### Material for this exercise ###

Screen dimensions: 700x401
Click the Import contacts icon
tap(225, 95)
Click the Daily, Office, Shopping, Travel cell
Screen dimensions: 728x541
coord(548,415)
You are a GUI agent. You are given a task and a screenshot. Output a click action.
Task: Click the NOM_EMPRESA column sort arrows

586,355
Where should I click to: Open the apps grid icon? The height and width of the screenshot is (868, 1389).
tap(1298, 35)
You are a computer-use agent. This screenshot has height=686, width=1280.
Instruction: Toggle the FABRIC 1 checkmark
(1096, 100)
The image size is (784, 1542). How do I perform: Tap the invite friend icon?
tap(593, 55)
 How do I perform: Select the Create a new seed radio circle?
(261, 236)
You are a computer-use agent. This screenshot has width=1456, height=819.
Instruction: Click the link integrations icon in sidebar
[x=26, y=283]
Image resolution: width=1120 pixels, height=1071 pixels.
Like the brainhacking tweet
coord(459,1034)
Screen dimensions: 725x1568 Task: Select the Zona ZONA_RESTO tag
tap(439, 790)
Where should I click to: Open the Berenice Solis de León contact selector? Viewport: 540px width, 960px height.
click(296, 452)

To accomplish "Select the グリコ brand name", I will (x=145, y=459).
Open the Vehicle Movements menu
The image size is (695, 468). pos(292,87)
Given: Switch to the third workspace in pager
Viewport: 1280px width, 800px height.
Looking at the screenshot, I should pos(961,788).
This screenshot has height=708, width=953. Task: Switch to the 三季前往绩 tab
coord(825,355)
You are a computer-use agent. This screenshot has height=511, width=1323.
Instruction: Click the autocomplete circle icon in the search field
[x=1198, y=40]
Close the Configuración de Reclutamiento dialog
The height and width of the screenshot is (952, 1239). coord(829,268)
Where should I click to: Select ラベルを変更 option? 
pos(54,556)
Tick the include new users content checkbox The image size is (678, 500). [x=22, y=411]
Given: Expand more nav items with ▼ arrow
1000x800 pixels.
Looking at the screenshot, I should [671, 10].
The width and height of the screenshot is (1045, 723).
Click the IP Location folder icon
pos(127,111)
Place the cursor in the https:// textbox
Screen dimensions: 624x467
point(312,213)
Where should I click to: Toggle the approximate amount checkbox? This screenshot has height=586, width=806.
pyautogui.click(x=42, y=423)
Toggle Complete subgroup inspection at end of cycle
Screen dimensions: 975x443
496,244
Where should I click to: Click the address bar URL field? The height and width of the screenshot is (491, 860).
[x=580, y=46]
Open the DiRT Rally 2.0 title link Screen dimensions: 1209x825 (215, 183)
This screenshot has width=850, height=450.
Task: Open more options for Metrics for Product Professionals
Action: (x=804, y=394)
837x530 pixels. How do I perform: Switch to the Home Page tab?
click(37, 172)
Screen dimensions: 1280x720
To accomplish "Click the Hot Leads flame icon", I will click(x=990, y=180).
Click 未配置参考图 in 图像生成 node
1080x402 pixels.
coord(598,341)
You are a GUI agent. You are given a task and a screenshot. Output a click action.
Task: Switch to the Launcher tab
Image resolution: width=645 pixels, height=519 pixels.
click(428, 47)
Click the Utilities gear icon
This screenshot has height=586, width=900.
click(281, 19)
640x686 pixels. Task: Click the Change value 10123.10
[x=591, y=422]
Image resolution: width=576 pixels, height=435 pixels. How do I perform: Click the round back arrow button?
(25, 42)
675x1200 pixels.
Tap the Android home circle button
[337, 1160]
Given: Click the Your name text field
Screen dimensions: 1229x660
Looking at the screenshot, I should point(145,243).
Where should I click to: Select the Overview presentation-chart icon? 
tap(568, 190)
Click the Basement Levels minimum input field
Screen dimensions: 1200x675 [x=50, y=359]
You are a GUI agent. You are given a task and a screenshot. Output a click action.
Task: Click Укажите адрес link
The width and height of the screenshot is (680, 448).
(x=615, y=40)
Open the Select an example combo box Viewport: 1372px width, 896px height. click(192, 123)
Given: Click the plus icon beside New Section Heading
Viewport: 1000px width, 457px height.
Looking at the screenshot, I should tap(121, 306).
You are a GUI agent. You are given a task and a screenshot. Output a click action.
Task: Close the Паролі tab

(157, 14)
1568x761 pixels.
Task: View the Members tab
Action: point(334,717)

###

• Instructions to follow
Each record is to be given again in full, exactly as it reads.

• Solution for this exercise
Screen dimensions: 700x401
Click the Import contacts icon
tap(225, 95)
Click the Daily, Office, Shopping, Travel cell
Screen dimensions: 728x541
coord(548,415)
You are a GUI agent. You are given a task and a screenshot. Output a click action.
Task: Click the NOM_EMPRESA column sort arrows

586,355
Where should I click to: Open the apps grid icon? The height and width of the screenshot is (868, 1389).
tap(1298, 35)
You are a computer-use agent. This screenshot has height=686, width=1280.
Instruction: Toggle the FABRIC 1 checkmark
(1096, 100)
The image size is (784, 1542). How do I perform: Tap the invite friend icon?
tap(593, 55)
 How do I perform: Select the Create a new seed radio circle?
(261, 236)
You are a computer-use agent. This screenshot has width=1456, height=819.
Instruction: Click the link integrations icon in sidebar
[x=26, y=283]
Image resolution: width=1120 pixels, height=1071 pixels.
Like the brainhacking tweet
coord(459,1034)
Screen dimensions: 725x1568 Task: Select the Zona ZONA_RESTO tag
tap(439, 790)
Where should I click to: Open the Berenice Solis de León contact selector? Viewport: 540px width, 960px height.
click(296, 452)

To accomplish "Select the グリコ brand name", I will (x=145, y=459).
Open the Vehicle Movements menu
The image size is (695, 468). pos(292,87)
Given: Switch to the third workspace in pager
Viewport: 1280px width, 800px height.
Looking at the screenshot, I should pos(961,788).
This screenshot has height=708, width=953. Task: Switch to the 三季前往绩 tab
coord(825,355)
You are a computer-use agent. This screenshot has height=511, width=1323.
Instruction: Click the autocomplete circle icon in the search field
[x=1198, y=40]
Close the Configuración de Reclutamiento dialog
The height and width of the screenshot is (952, 1239). coord(829,268)
Where should I click to: Select ラベルを変更 option? 
pos(54,556)
Tick the include new users content checkbox The image size is (678, 500). [x=22, y=411]
Given: Expand more nav items with ▼ arrow
1000x800 pixels.
Looking at the screenshot, I should [671, 10].
The width and height of the screenshot is (1045, 723).
Click the IP Location folder icon
pos(127,111)
Place the cursor in the https:// textbox
Screen dimensions: 624x467
point(312,213)
Where should I click to: Toggle the approximate amount checkbox? This screenshot has height=586, width=806.
pyautogui.click(x=42, y=423)
Toggle Complete subgroup inspection at end of cycle
Screen dimensions: 975x443
496,244
Where should I click to: Click the address bar URL field? The height and width of the screenshot is (491, 860).
[x=580, y=46]
Open the DiRT Rally 2.0 title link Screen dimensions: 1209x825 (215, 183)
This screenshot has width=850, height=450.
Task: Open more options for Metrics for Product Professionals
Action: (x=804, y=394)
837x530 pixels. How do I perform: Switch to the Home Page tab?
click(37, 172)
Screen dimensions: 1280x720
To accomplish "Click the Hot Leads flame icon", I will click(x=990, y=180).
Click 未配置参考图 in 图像生成 node
1080x402 pixels.
coord(598,341)
You are a GUI agent. You are given a task and a screenshot. Output a click action.
Task: Switch to the Launcher tab
Image resolution: width=645 pixels, height=519 pixels.
click(428, 47)
Click the Utilities gear icon
This screenshot has height=586, width=900.
click(281, 19)
640x686 pixels. Task: Click the Change value 10123.10
[x=591, y=422]
Image resolution: width=576 pixels, height=435 pixels. How do I perform: Click the round back arrow button?
(25, 42)
675x1200 pixels.
Tap the Android home circle button
[337, 1160]
Given: Click the Your name text field
Screen dimensions: 1229x660
Looking at the screenshot, I should point(145,243).
Where should I click to: Select the Overview presentation-chart icon? 
tap(568, 190)
Click the Basement Levels minimum input field
Screen dimensions: 1200x675 [x=50, y=359]
You are a GUI agent. You are given a task and a screenshot. Output a click action.
Task: Click Укажите адрес link
The width and height of the screenshot is (680, 448).
(x=615, y=40)
Open the Select an example combo box Viewport: 1372px width, 896px height. click(192, 123)
Given: Click the plus icon beside New Section Heading
Viewport: 1000px width, 457px height.
Looking at the screenshot, I should tap(121, 306).
You are a GUI agent. You are given a task and a screenshot. Output a click action.
Task: Close the Паролі tab

(157, 14)
1568x761 pixels.
Task: View the Members tab
Action: point(334,717)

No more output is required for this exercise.